(Adds context, details on Sparton deal, results; shares)
March 5 (Reuters) - Ultra Electronics said on Monday it terminated the $234 million acquisition of Sparton Corp due to anti-trust concerns raised by the U.S. Department of Justice, sending the British defence contractor shares down 17 percent.
Ultra Electronics said in July that it would buy Sparton, which makes anti-submarine warfare devices used by the U.S. Navy, to create a major supplier in underwater warfare, including to the U.S. Department of Defense.
Following a delay in DoJ approval, which Ultra Electronics disclosed in September, the companies mutually decided to terminate the acquisition on Monday, the UK firm said in a statement.
Shares of Ultra Electronics were down as much as 19 percent, making it the biggest percentage loser on the FTSE midcap index.
Ultra Electronics had previously reached an agreement with the DoJ on time targets for further document submission and also on the time limits for the DoJ's discovery and decision-making after the department sought additional information under the Hart-Scott-Rodino Antitrust Improvements Act.

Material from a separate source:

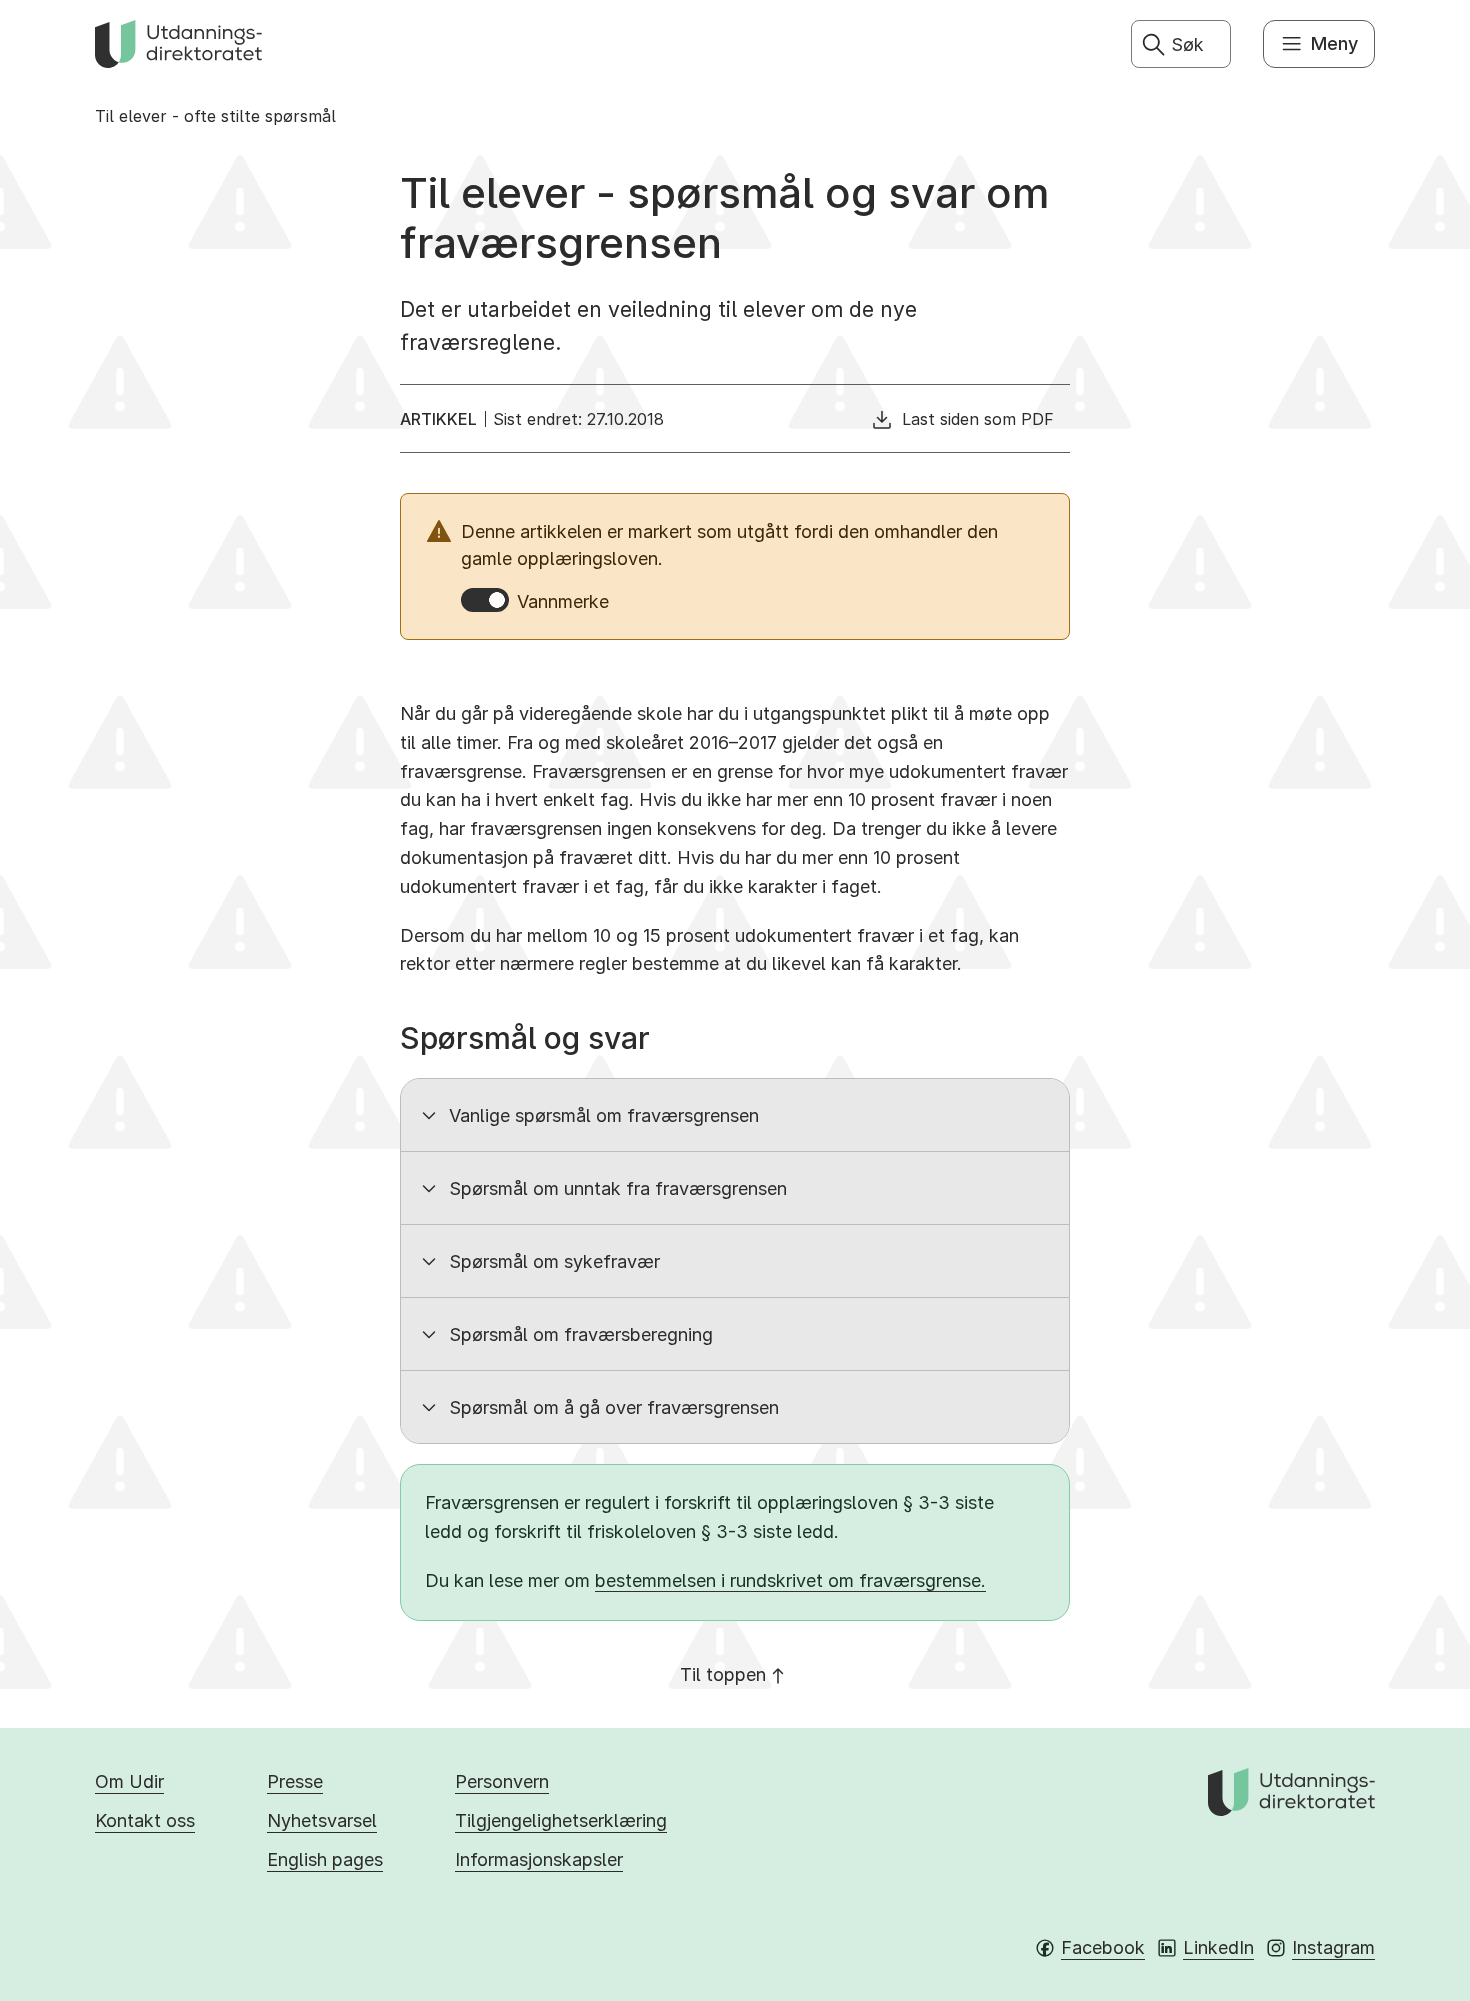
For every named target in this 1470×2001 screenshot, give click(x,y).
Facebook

"Ultra had believed that by maintaining two production sites and R&D teams the DoJ would approve the merger, but this was not the case," Investec analysts said in a client note.
Ultra Electronics also said underlying operating profit fell to 120.1 million pounds ($165.5 million) for the year ended Dec. 31, from 131.1 million pounds a year earlier, bogged down by lower defence orders in the UK.
"The Sparton news is likely to overshadow the results, which are as expected in profit terms," Investec analysts added.
Ultra Electronics reiterated its expectations to make modest progress in underlying revenue and operating profit at constant currencies in 2018.